▶ [Quoted passage]:
▼▼▼
The Big Short Starts in the 1970s when arguably ‘one man’ changed our lives introducing mortgage backed securities to the banking system following through to 2004 a point of economic wealth and stability for the US and ends in 2008 at the spike of the crisis. In economic terms this period has been coined the neoliberal era. Whereby classical economics resurfaced within the framework of financialization shifting from an era of industrial promoted growth to ‘service capitalism’ whereby new financial instruments, practices and technologies emerged. McKay explains the nature and dynamics of this period through three separate storylines, while a voice over by Jared Vennett speaks directly to the audience explaining these topics further and highlights their complexity.
In the start of the film McKay introduces the audience to the concept of mortgage backed securities; by an enactment of Lewis Ranieri himself proposing the idea of MBS to investors. Ranieri represents the banks in collecting a pool of mortgages and sells them to a tranche (a pool of similar investments) which then sells bonds based on the idea that mortgages will be repaid. Once the concept is explained the scene cuts from snapshots of fast structural and technological growth to snapshots of empty offices with statistics showing extremely high unemployment, homelessness and reports of the event when “everything came crashing down.” Hence McKay provides the reason and impact of the GFC from the very beginning and the remainder of the film becomes a long explanation, pulling apart Ranieri’s MBS to find the flaw in the system.
Following this scene, the audience is immediately introduced to Michael Bury whom discovers the issue within the economic system. While it is not yet unravelled, throughout the scene, Bury listens to heavy metal music a form of music associated with anger and revolutionary behaviour. Hence interestingly McKay’s use of music foreshadows the central events in the film, a revolution against the new economic system and the financial instruments in place.
▲▲▲
▶ [Given exercise a]:
Swap "input field" for "text box" in the listing lines between the one holding "Where should I click to: Focus" and the one holding "coord(146,31)", inclusive, changing nothing else. Give back only those lines, with the pictures left out.
The essay above and the listing that follows have nothing to do with each other.

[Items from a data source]
▼▼▼
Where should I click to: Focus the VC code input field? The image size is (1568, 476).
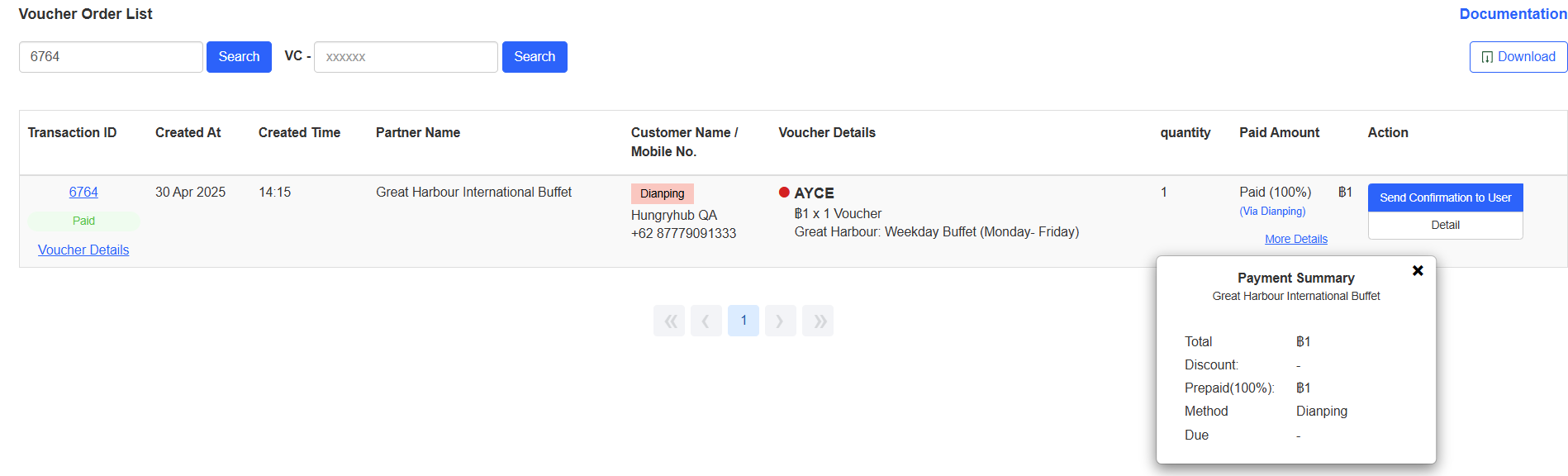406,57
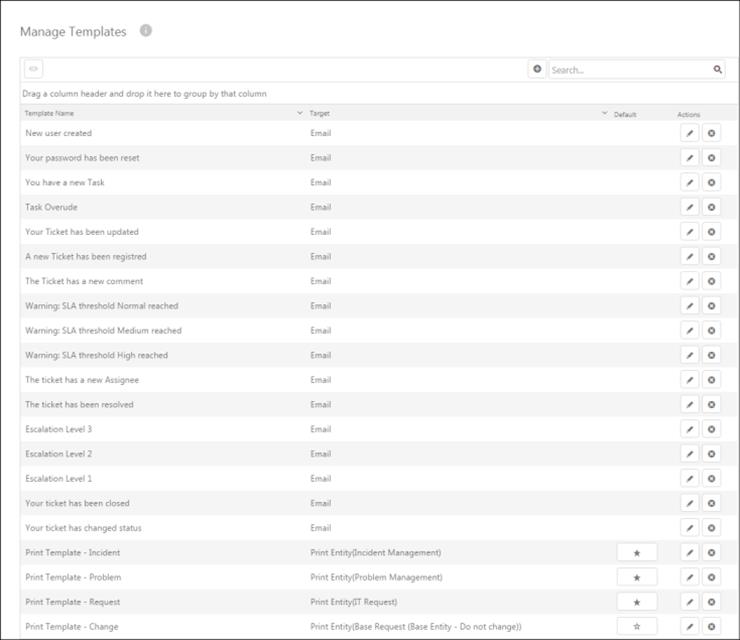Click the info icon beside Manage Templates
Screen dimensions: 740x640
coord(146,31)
▲▲▲
▼▼▼
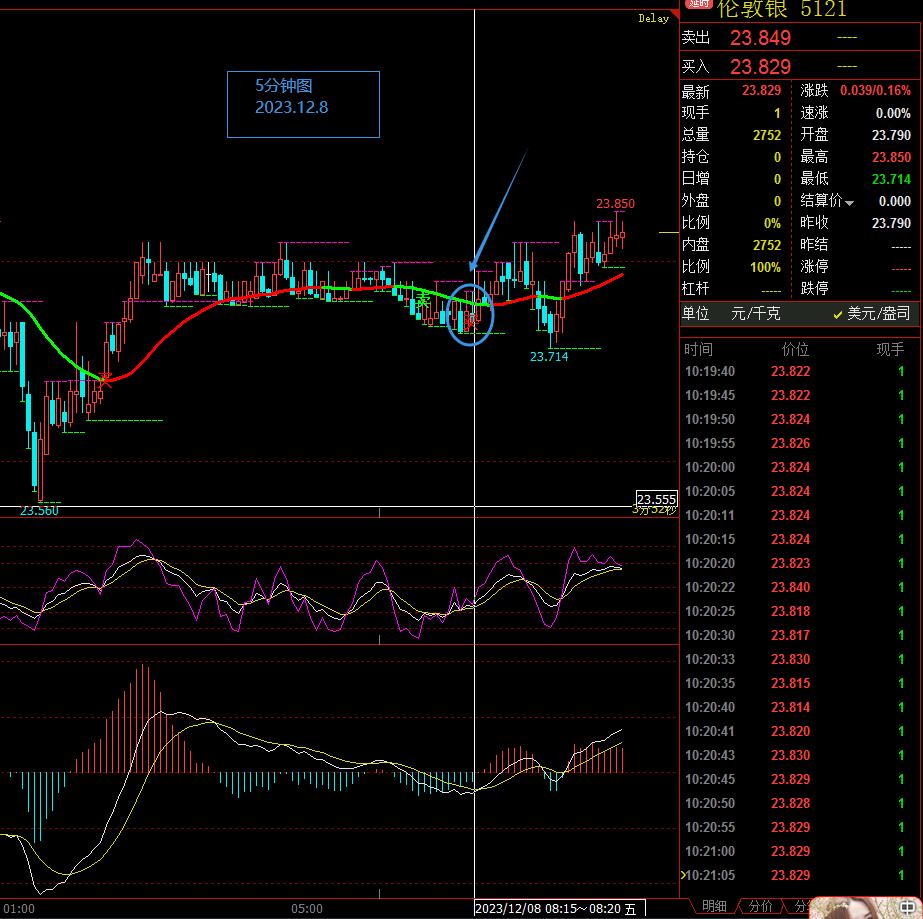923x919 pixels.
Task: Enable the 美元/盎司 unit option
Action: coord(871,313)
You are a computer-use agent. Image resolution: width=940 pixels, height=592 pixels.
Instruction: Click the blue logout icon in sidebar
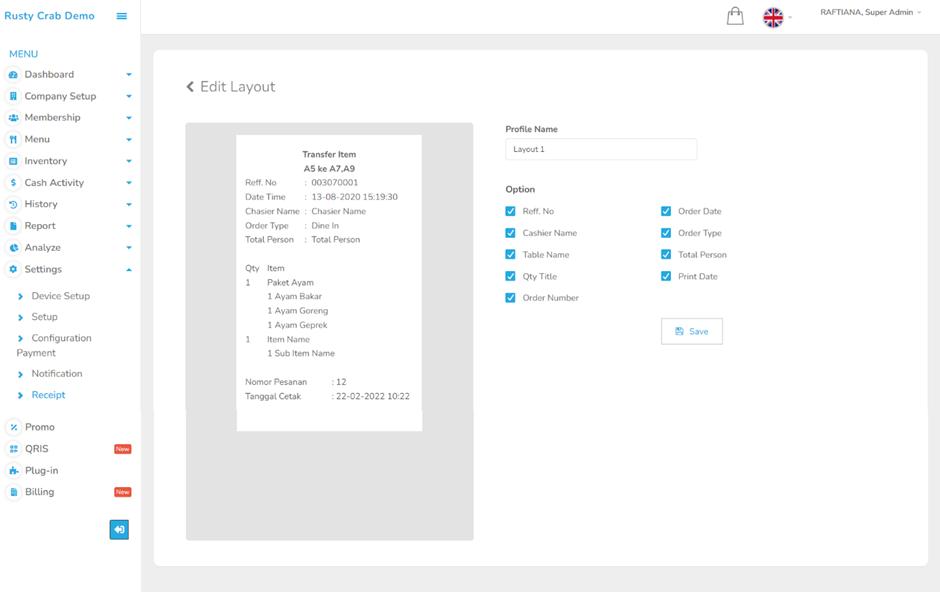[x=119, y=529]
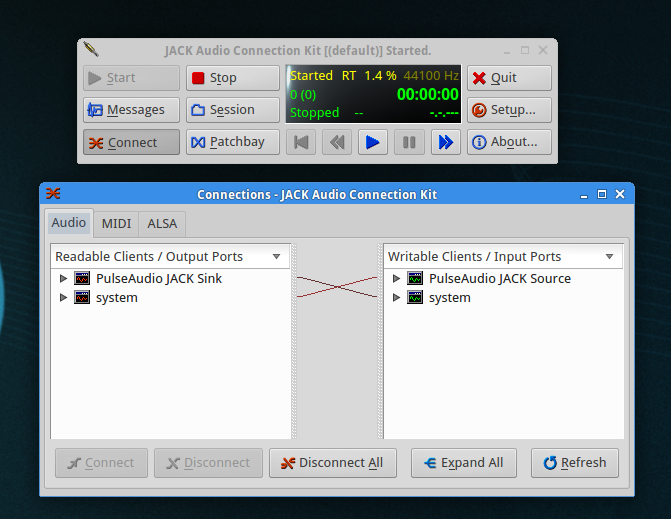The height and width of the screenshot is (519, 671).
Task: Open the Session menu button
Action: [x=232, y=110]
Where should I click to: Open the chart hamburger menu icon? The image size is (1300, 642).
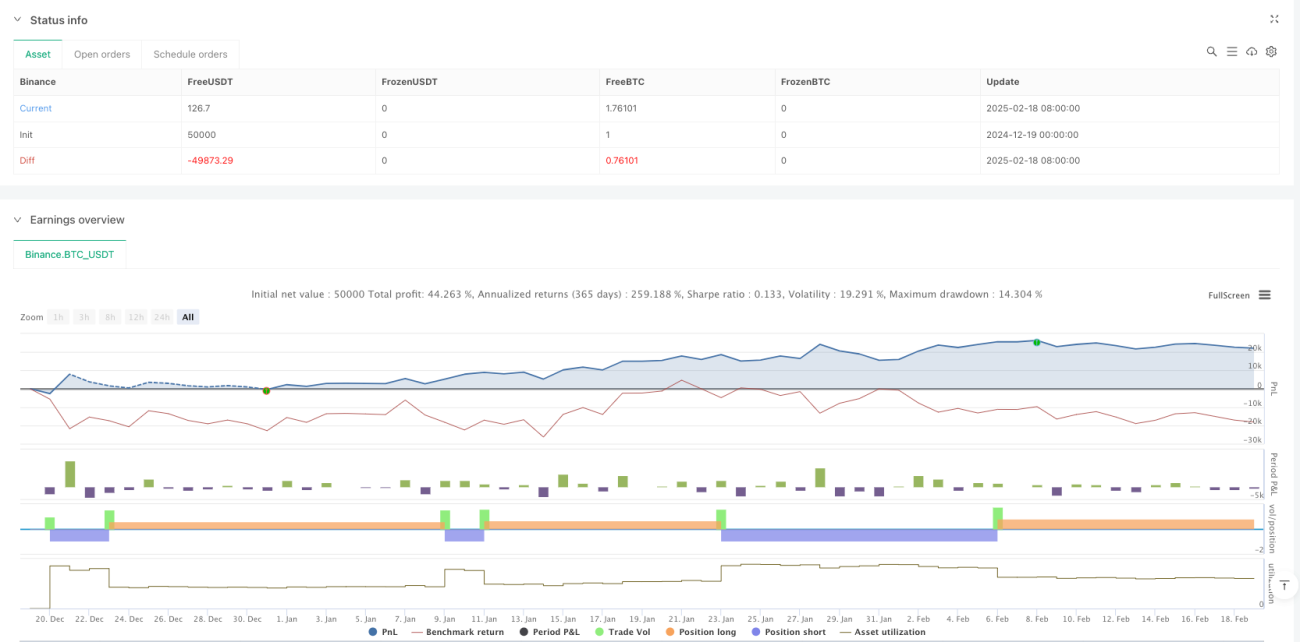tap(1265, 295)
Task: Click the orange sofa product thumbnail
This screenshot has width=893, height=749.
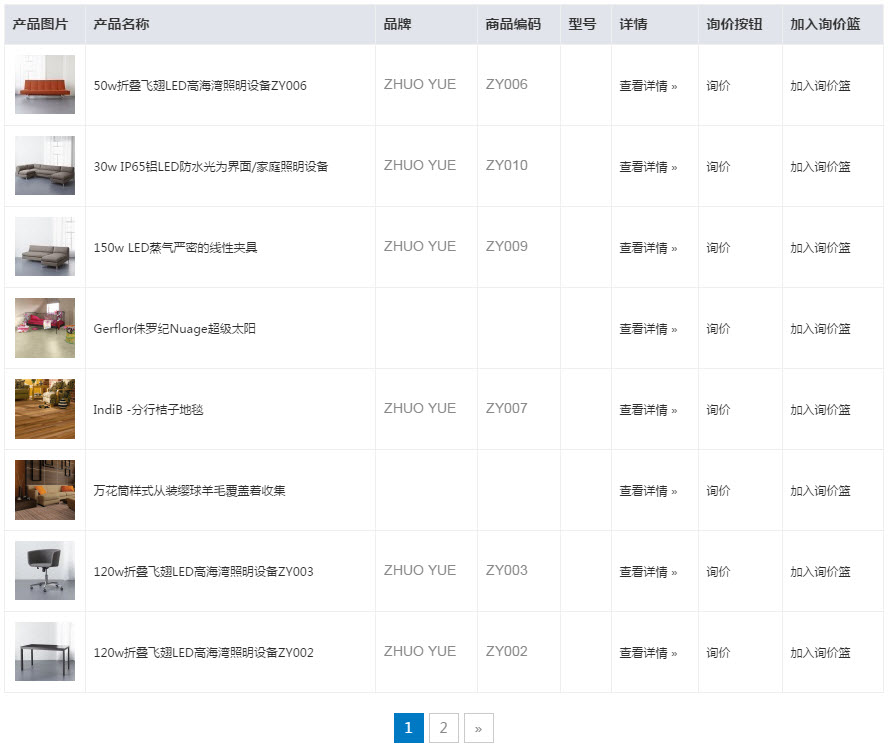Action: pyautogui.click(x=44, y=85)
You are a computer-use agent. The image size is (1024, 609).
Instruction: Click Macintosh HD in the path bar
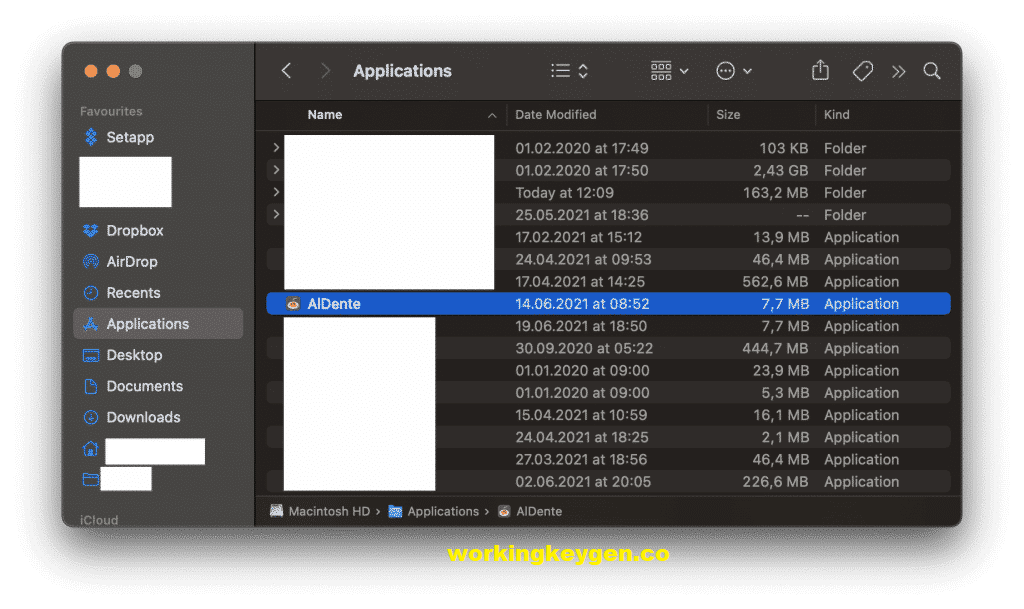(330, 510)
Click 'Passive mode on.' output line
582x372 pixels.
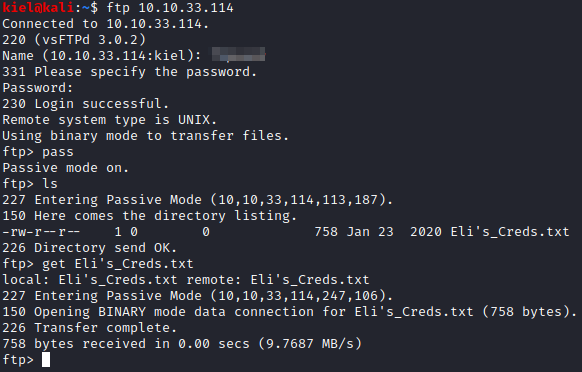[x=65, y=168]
▲▲▲
▶ [Given exercise b]:
Shorten the paragraph of the essay on The Big Short that begins "Following this scene," keeping its main facts.

▶ [Correct result a]:
Where should I click to: Focus the VC code text box? The image size is (1568, 476).
406,57
Click the info icon beside Manage Templates
Screen dimensions: 740x640
coord(146,31)

▶ [Correct result b]:
Right after this scene, the audience meets Michael Bury, who discovers the problem in the economic system. Throughout the scene he listens to heavy metal, music tied to anger and revolutionary behavior. McKay uses it to foreshadow the film's central events: a revolution against the new economic system and its financial instruments.